→ WHAT IS BEING ASKED
Convert the records, from their first line through the line containing "Action: (457, 34)", into a numbered list with one line per item, leaving out any blank lines.

[Element and text position data]
....

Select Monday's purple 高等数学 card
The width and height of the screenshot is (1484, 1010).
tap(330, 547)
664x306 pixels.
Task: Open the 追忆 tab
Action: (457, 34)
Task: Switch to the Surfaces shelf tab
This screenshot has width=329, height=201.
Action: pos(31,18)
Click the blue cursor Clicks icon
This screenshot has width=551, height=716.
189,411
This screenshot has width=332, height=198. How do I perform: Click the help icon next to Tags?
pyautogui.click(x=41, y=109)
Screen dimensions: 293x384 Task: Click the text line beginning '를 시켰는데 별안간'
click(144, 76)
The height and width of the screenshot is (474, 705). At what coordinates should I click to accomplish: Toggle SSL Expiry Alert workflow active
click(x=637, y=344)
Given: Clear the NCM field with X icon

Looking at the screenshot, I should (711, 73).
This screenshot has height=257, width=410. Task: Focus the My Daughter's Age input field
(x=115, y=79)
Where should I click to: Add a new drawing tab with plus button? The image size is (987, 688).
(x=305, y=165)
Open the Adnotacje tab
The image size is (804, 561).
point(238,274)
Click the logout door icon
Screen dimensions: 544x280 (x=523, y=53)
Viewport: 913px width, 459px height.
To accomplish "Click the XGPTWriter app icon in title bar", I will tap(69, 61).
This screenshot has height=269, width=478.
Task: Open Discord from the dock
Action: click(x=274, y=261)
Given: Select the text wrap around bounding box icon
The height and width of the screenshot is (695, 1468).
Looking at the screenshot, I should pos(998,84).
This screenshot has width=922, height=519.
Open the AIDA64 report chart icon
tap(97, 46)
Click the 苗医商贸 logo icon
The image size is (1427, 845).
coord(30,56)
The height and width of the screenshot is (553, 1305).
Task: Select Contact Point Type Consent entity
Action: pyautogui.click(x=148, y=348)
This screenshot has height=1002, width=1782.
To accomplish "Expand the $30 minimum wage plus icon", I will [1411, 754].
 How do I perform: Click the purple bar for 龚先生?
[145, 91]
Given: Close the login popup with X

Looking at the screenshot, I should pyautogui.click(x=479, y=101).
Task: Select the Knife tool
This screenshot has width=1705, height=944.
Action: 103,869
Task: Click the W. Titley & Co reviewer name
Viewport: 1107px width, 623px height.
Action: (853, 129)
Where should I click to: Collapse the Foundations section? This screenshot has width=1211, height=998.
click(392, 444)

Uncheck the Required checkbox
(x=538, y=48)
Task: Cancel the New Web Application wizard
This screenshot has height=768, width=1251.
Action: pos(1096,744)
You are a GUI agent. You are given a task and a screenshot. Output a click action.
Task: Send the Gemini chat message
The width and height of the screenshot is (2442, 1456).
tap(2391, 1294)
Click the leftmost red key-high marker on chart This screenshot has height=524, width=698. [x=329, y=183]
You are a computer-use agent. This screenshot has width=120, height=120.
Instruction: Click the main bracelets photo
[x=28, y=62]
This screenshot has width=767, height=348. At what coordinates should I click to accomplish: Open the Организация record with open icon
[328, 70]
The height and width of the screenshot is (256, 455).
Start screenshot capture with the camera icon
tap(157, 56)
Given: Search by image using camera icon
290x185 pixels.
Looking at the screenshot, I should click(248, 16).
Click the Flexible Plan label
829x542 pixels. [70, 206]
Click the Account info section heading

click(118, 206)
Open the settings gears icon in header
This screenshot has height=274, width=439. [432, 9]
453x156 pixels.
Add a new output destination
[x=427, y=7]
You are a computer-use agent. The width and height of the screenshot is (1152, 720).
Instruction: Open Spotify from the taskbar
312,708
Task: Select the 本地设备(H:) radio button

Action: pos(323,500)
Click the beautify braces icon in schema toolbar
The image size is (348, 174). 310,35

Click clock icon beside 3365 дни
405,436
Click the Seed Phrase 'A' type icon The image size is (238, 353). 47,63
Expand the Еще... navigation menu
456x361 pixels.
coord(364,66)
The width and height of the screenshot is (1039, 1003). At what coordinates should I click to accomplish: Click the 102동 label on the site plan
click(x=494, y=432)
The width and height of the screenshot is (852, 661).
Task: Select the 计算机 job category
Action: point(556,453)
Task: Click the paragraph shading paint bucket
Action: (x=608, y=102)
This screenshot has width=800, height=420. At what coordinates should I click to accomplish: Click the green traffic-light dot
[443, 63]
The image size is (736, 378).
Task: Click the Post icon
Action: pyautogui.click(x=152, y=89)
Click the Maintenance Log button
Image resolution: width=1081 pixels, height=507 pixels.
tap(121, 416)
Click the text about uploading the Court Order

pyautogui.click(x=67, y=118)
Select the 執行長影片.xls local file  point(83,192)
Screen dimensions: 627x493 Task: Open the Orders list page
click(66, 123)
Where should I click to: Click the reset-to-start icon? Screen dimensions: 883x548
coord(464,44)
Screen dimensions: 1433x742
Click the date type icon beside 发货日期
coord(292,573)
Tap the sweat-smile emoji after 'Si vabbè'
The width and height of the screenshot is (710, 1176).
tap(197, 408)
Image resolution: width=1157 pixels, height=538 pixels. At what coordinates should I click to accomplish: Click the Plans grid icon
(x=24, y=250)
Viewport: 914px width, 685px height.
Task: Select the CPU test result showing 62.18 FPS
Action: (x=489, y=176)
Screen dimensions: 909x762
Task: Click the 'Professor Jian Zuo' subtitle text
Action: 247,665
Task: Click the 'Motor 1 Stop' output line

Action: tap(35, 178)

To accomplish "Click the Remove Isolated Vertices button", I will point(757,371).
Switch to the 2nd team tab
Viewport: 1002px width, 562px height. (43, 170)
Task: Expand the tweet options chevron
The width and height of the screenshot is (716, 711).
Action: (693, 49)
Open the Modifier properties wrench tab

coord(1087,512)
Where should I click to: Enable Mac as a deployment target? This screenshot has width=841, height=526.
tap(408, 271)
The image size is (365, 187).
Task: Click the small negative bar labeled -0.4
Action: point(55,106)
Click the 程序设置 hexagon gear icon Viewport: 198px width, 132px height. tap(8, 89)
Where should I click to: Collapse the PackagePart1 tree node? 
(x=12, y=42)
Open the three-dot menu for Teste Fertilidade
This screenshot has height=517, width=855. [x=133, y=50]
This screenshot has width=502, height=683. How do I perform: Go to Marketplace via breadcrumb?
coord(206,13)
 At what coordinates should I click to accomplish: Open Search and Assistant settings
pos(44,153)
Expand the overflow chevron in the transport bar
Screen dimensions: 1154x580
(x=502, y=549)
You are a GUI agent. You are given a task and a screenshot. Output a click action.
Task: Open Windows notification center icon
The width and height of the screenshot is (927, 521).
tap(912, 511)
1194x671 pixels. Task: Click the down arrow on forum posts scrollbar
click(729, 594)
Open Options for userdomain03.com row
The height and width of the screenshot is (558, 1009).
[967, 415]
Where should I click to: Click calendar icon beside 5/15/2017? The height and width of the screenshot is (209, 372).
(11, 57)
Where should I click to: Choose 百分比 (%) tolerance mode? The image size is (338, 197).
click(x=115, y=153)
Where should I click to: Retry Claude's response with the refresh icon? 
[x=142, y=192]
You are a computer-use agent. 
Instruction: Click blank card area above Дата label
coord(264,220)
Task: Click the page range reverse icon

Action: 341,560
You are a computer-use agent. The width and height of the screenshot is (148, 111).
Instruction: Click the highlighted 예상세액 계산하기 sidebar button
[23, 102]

....

→ WRITTEN RESPONSE
1. Select Monday's purple 高等数学 card
2. The width and height of the screenshot is (1484, 1010).
3. tap(330, 547)
4. 664x306 pixels.
5. Task: Open the 追忆 tab
6. Action: (457, 34)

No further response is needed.